In this case, Lundman said, Luminant purposely did not apply for the proper permits after upgrading. “Their argument is: ‘Hey, hey, we didn’t apply for a permit, so you can’t get us,’” Lundman said. A permit, he said, would have required Luminant reduce pollution by 90 percent, “but they didn’t apply for one.”

P. Stephen Gidiere III of Balch & Bingham represents Luminant and articulated an interesting defense according to Courthouse News:

The U.S. Environmental Protection Agency need not take the case to court, Gidiere said. Permits come up for review every five years, and should be considered then.

“But there must be some advantage to [the United States and the Sierra Club] doing it this way?” [Judge]Jolly asked.

Yes, there is, Gidiere said. “They are seeking back-penalties worth hundreds of millions of dollars….Most of the modifications occurred before the company became Luminant.” The plant at issue has been operating since 1977.

Gidiere asked the judges: “We would like for you to hold up that there is no injunctive relief available for a past violation.”

Gidiere once whooped the Sierra Club and instead of resolving the matter in East Texas, the Sierra Club appears to be wanting to bankrupt the plant.  According to his bio, Gidiere won a “$6.4 million attorney fee award against Sierra Club.”

Even if Gidiere wins this appeal, Balch looks like it is condoning rampant pollution from a plant that appears to have intentionally skirted the permit process.
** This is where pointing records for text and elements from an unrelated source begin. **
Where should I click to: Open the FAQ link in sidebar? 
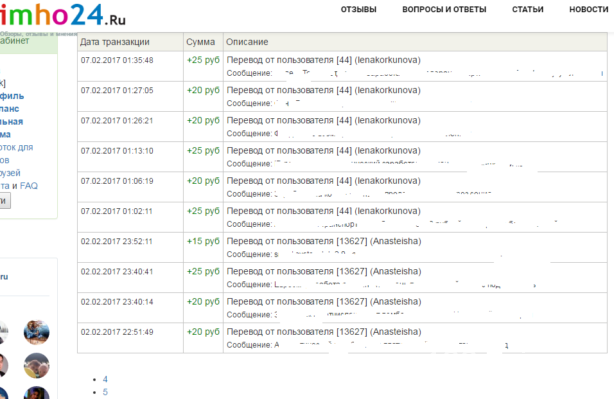click(x=29, y=186)
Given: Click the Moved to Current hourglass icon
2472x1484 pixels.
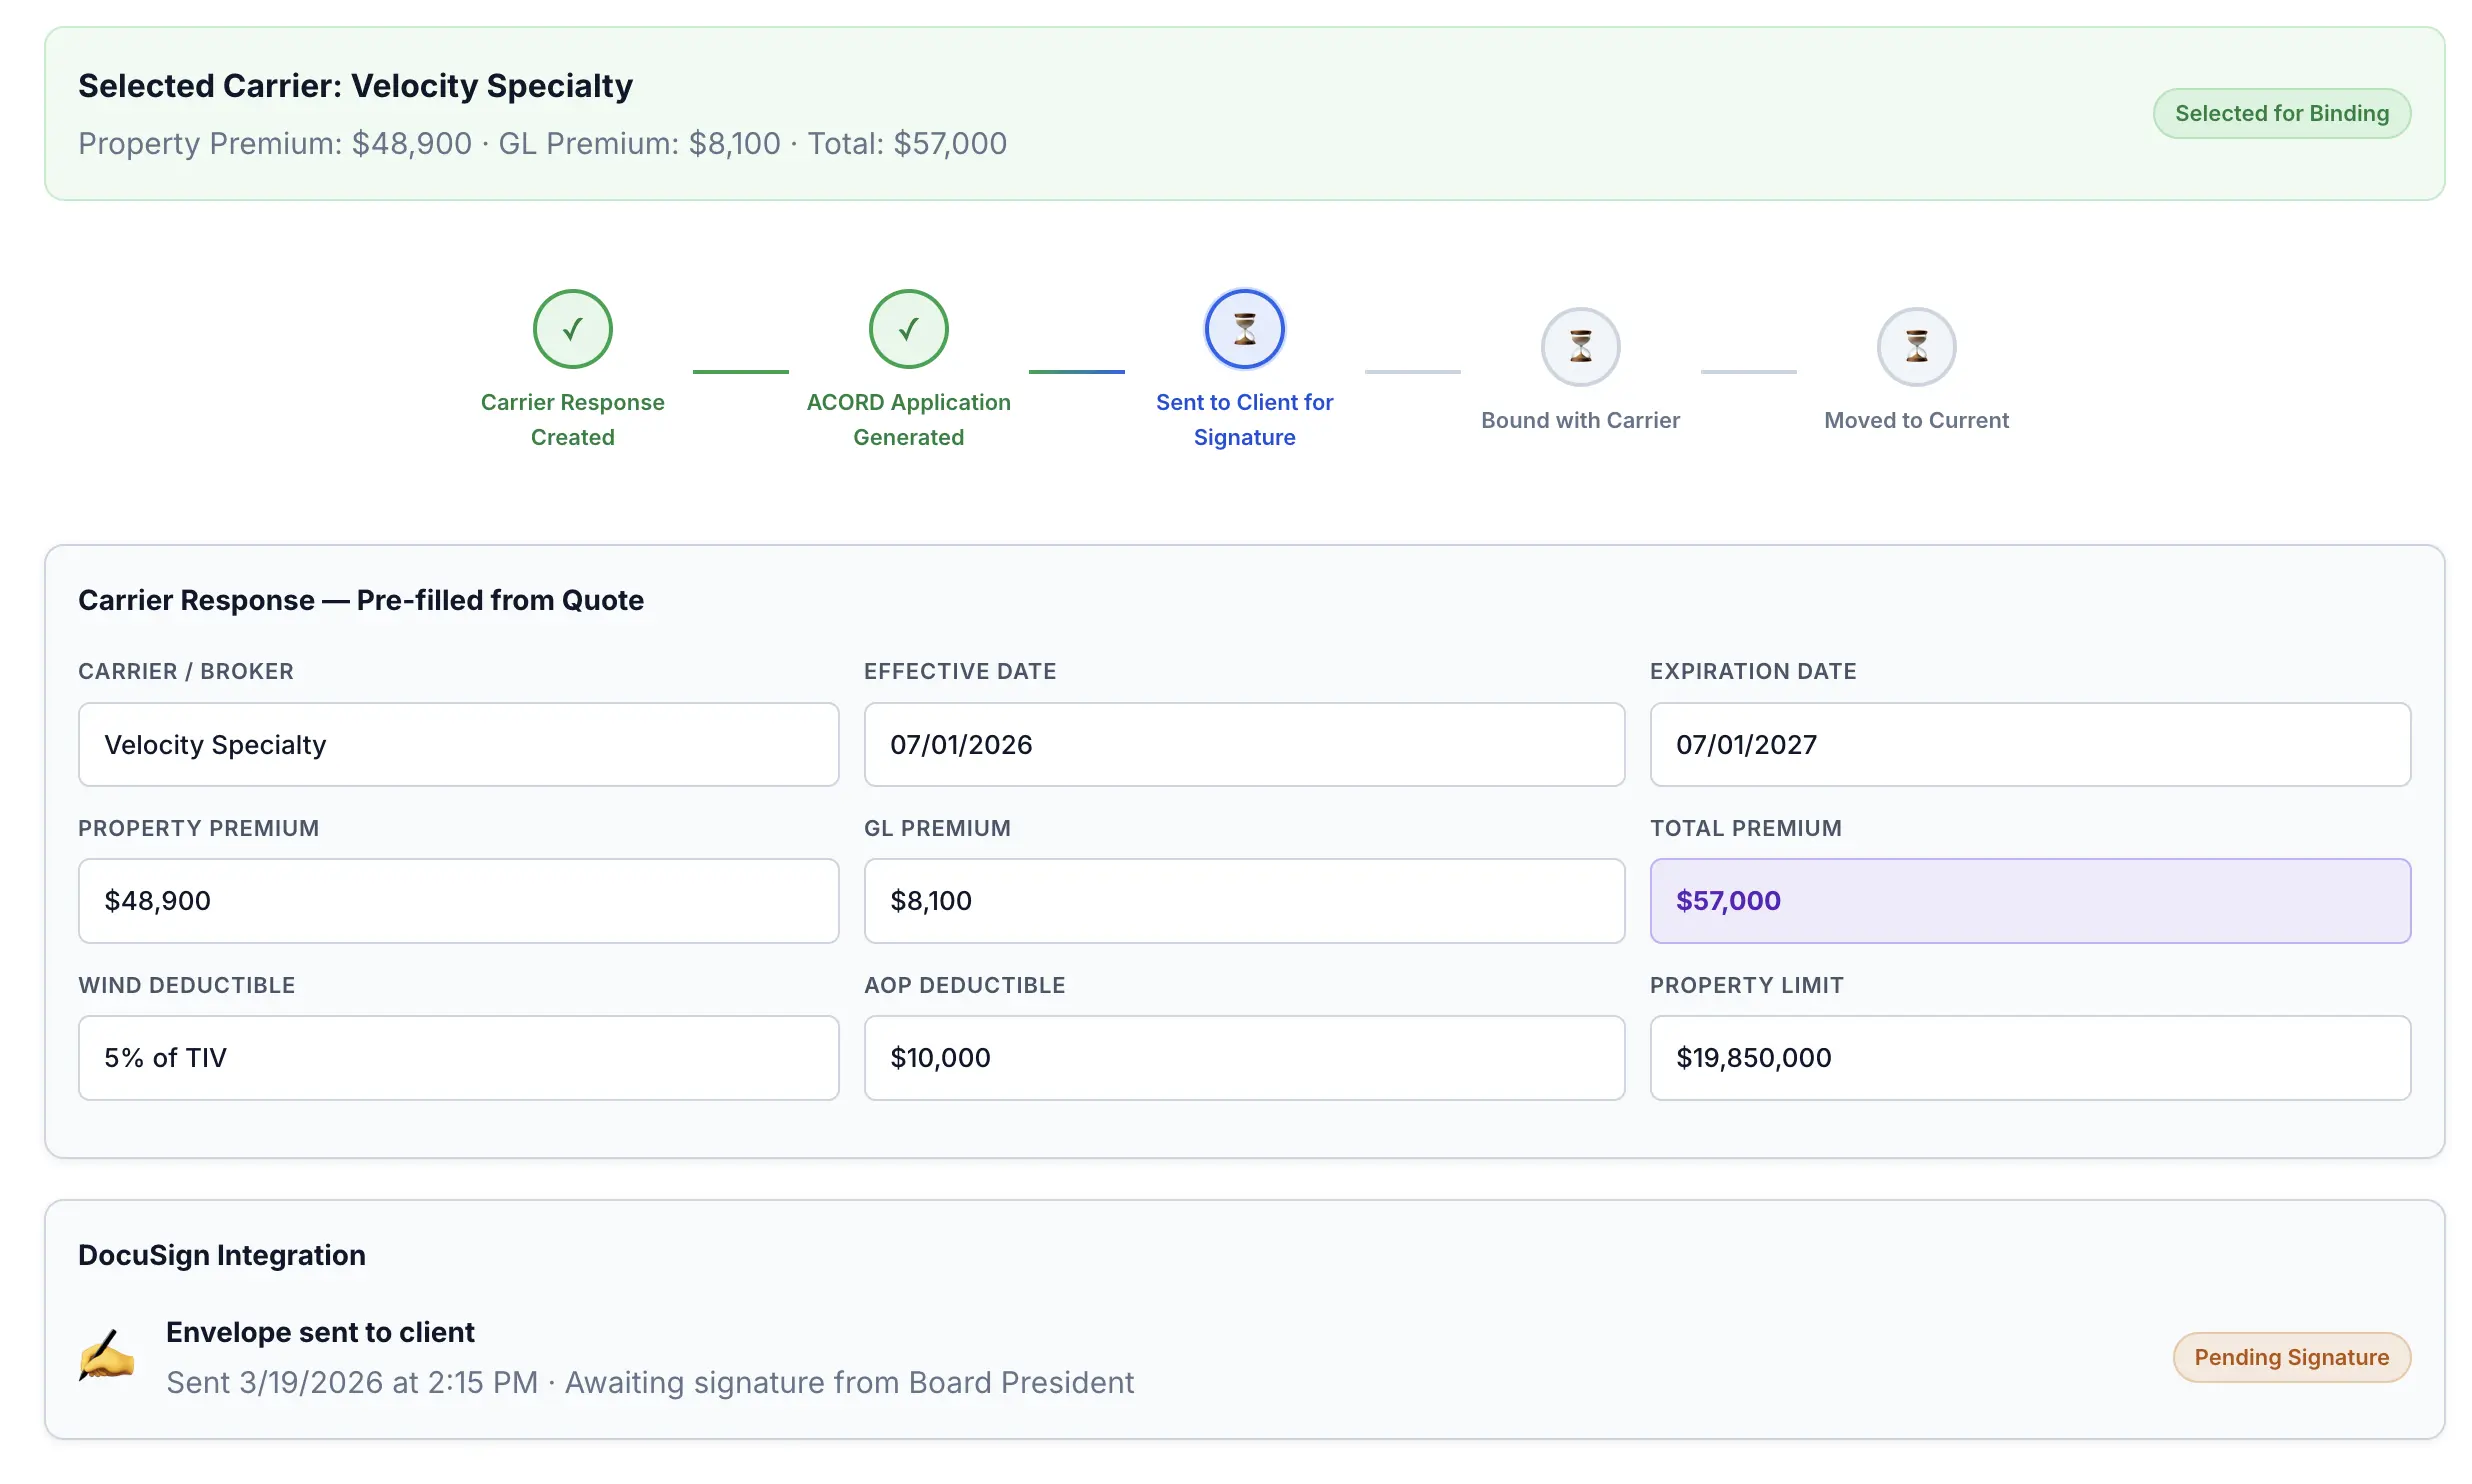Looking at the screenshot, I should pos(1916,347).

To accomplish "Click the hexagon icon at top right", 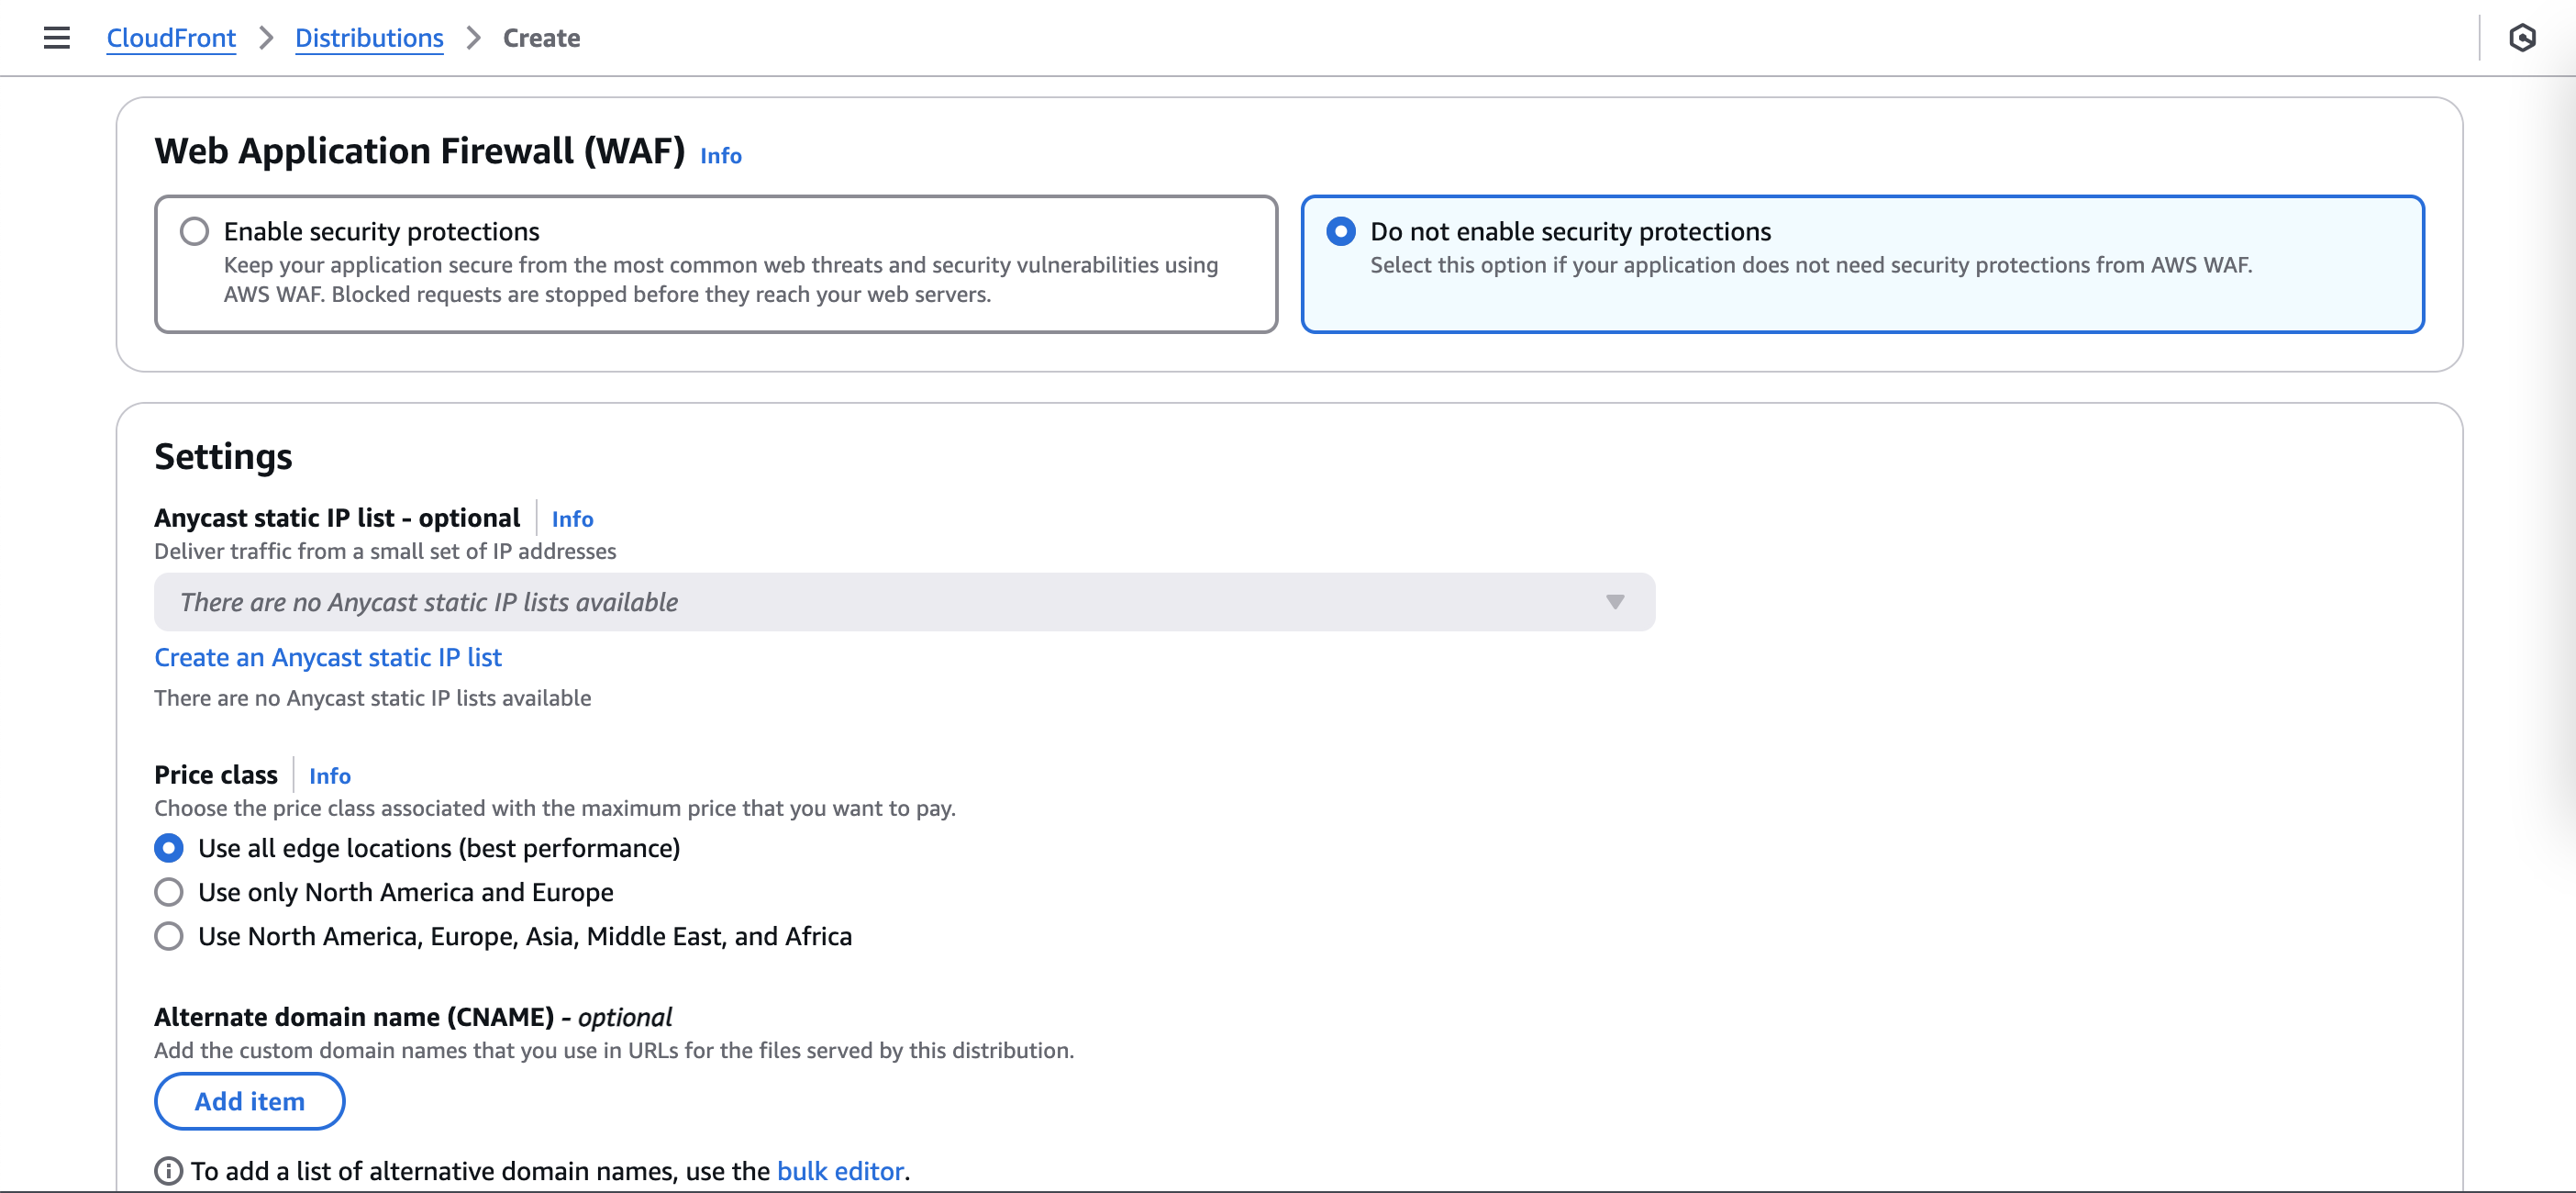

Common sense and concern for the community needs to come into play. The EPA can immediately resolve the matter by offering to accept necessary permits without any back-penalties while Luminate vows to upgrade the plant to cut pollution by 90 percent in the next year.

Balch needs to stop defending the indefensible, garnering bad publicity, expanding a bad reputation, and instead offer an approach that is good to the community, sensible to the firm and its clients,  and adheres to highest ethical standards.

This includes resolving the Newsome Conspiracy Case and apologizing to the African-American community in North Birmingham.